More Young Men and Women Are Dying From Colon Cancer Than Ever Before, per New Report

( — According to a new report from the American Cancer Society, colon cancer is the most fatal cancer for men aged under 50 and the second deadliest cancer for women in the same age demographic. Breast cancer remains the most lethal form of cancer for mature women, but some medical experts believe colon cancer could surpass breast cancer in terms of lethality due to an increase in cases over the past few years. Over the past 20 years, colon cancer has become an increasingly common medical affliction and is almost as deadly as lung cancer.

Lung cancer remains the deadliest form of cancer for every age group, with colon cancer being the third most fatal form of cancer for both genders in general. For men, the second deadliest form of cancer amongst all age groups is prostate cancer, with breast cancer being the second most lethal form of cancer across all women age groups. Another reason for colon cancer’s increase in prevalence is the overall decrease in cancer deaths over the past two years, which accompanies a reduction in cancer rates among the elderly.

The past two decades saw the decline of cancer prevalence among elderly citizens from 61 to 58 percent, despite the population of that age group growing from 13 to 17 percent of the total United States population. Despite the decline in cancer amongst the elderly, cancer rates for younger members of the population are on the rise, with an increase from 25 to 30 percent. Breast and endometrial cancers, as well as cancers affecting the mouth and throat, are also on the rise.
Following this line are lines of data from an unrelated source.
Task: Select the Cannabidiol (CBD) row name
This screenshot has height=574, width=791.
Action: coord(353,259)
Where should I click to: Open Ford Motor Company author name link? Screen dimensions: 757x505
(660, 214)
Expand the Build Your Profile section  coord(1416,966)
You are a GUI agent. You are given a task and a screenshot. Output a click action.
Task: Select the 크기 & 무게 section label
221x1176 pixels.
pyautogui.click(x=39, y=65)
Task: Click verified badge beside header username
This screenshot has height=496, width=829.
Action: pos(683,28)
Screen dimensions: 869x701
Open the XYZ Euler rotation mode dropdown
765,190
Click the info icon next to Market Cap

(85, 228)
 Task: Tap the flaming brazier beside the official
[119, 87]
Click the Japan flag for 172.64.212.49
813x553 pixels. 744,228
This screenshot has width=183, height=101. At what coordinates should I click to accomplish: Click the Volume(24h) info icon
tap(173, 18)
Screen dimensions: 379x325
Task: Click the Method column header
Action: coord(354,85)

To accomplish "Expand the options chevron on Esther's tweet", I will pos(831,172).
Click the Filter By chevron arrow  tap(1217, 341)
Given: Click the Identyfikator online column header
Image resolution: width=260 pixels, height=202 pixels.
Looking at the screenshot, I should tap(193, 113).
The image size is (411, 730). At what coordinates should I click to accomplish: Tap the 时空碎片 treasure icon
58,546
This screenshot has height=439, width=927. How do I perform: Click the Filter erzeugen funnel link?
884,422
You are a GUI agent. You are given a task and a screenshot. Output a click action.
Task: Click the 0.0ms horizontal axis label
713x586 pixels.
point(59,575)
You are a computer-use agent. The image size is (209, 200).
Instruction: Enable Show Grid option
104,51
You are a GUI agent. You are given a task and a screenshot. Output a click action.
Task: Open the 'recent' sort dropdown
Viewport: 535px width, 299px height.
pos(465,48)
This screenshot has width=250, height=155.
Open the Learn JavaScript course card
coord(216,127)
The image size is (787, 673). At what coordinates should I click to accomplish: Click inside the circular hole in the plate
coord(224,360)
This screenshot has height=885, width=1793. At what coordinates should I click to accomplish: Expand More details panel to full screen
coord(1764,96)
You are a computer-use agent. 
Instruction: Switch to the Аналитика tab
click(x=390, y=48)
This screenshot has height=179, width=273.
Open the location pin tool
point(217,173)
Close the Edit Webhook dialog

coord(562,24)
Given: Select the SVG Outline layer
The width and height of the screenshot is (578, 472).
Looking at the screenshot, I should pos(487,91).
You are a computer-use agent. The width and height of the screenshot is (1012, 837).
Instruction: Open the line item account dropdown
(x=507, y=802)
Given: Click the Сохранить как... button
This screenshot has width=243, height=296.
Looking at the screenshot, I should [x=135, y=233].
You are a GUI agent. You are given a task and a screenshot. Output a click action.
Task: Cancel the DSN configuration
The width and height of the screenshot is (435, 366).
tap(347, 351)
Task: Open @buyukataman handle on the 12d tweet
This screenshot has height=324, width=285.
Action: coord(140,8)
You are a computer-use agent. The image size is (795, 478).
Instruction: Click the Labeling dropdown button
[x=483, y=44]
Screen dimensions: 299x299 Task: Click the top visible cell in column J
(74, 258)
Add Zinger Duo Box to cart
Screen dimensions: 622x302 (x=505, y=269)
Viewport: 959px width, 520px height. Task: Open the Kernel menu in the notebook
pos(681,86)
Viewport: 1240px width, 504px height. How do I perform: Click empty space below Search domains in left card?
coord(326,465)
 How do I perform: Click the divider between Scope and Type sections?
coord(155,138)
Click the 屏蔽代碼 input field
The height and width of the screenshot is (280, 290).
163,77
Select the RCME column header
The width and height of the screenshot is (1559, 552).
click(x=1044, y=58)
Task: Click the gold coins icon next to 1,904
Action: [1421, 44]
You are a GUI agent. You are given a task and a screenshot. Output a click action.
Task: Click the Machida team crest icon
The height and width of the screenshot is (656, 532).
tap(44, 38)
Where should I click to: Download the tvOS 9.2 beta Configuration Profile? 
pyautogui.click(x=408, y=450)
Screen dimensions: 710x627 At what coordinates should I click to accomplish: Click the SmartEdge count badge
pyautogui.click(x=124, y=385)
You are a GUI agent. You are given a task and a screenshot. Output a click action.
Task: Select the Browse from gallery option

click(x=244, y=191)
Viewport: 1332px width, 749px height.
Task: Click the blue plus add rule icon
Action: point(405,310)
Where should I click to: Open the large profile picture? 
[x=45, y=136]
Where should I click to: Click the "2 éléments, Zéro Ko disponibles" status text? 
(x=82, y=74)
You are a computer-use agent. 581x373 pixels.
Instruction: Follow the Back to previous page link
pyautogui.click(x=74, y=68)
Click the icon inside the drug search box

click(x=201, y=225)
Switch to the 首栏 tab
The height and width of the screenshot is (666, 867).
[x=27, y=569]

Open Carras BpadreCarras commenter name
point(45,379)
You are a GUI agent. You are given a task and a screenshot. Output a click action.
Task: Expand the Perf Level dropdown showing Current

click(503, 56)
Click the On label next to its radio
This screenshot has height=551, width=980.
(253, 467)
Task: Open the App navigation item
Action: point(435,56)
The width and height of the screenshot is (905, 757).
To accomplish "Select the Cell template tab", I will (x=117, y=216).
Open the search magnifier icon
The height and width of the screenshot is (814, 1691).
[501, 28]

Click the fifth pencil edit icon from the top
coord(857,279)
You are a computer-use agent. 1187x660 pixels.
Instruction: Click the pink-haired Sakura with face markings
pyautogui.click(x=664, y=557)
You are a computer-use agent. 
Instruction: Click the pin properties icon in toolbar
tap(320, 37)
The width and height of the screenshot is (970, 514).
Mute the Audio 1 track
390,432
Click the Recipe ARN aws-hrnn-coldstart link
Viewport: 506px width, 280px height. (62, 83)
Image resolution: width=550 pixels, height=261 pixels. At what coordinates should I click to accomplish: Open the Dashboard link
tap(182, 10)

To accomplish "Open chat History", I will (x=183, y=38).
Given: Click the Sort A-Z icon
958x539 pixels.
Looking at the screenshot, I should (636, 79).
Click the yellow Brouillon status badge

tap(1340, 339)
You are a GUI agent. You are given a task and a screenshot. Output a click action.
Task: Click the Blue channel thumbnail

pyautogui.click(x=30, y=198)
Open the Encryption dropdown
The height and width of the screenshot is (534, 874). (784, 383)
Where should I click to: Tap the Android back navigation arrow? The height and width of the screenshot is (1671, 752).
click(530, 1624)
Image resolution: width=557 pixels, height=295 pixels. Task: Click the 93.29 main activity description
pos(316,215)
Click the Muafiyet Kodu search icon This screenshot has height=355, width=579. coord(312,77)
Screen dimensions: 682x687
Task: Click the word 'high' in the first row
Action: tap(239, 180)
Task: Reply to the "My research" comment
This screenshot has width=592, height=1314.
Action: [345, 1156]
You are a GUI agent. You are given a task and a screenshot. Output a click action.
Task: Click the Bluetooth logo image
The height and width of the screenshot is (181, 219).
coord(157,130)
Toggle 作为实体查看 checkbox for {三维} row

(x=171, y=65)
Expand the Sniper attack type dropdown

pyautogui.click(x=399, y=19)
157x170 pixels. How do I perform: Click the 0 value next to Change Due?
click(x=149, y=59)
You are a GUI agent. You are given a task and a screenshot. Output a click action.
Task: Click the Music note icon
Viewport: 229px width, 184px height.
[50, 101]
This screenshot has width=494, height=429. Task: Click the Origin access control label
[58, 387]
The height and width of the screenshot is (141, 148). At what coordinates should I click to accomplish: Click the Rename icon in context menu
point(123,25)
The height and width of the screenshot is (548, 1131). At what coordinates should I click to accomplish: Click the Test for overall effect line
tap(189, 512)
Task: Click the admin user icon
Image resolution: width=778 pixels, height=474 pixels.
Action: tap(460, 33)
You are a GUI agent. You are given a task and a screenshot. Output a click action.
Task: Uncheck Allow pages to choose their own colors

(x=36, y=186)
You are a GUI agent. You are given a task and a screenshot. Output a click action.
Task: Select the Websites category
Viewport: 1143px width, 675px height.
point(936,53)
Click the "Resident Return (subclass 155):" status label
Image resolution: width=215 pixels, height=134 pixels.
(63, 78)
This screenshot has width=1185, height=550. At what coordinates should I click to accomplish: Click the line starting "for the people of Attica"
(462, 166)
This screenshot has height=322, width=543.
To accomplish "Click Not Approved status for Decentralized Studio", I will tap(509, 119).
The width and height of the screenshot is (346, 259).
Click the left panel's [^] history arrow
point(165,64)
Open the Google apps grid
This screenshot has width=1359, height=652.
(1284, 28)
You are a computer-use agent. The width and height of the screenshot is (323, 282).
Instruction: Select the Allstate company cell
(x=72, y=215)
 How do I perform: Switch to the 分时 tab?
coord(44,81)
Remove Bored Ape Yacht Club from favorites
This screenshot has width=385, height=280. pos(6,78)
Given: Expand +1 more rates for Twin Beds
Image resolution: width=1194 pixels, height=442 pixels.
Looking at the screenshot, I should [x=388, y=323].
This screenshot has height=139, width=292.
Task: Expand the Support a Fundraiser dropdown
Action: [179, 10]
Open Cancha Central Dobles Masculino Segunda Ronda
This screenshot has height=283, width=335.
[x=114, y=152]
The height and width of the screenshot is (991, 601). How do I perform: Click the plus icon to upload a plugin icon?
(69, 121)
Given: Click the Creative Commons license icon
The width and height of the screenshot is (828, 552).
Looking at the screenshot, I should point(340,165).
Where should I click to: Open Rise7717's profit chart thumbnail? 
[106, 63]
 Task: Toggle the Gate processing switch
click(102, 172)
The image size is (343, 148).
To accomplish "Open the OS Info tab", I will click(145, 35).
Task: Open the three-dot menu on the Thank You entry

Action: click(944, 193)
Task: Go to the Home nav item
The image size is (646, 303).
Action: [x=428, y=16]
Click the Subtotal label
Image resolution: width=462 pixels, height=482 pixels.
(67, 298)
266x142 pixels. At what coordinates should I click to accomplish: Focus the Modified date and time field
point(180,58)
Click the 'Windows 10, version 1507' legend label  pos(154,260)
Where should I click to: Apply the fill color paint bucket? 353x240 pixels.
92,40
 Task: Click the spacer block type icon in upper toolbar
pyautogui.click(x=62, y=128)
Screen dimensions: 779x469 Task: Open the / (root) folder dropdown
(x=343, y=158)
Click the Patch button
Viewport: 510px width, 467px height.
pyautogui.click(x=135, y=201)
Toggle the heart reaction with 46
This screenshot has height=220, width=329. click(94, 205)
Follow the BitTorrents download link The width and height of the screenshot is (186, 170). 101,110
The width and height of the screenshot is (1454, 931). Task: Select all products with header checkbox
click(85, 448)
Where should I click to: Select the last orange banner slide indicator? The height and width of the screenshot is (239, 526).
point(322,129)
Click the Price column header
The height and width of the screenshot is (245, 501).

According to Dr. Kimmie Ng, the Young Onset Colorectal Cancer Center at Dana-Farber Cancer Institute’s director, oncologists nationwide have noticed more and more younger patients arriving for cancer treatment. Ng claims the American Cancer Society’s report confirms what other medical practitioners already believed: cancer is becoming more common among younger members of the population. An official from the American Cancer Society also acknowledged the growing cancer rates amongst younger Americans and identified a potential cause for the increase in colon cancer’s lethality.

Dr. William Dahut discussed the prevalence of colon cancer, citing the difficulty of treating the disease as the primary reason behind the increase in colon cancer mortality rates. Dahut also claims that cancer tends to be more aggressive in younger patients, another potential cause for the rise in colon cancer-related deaths.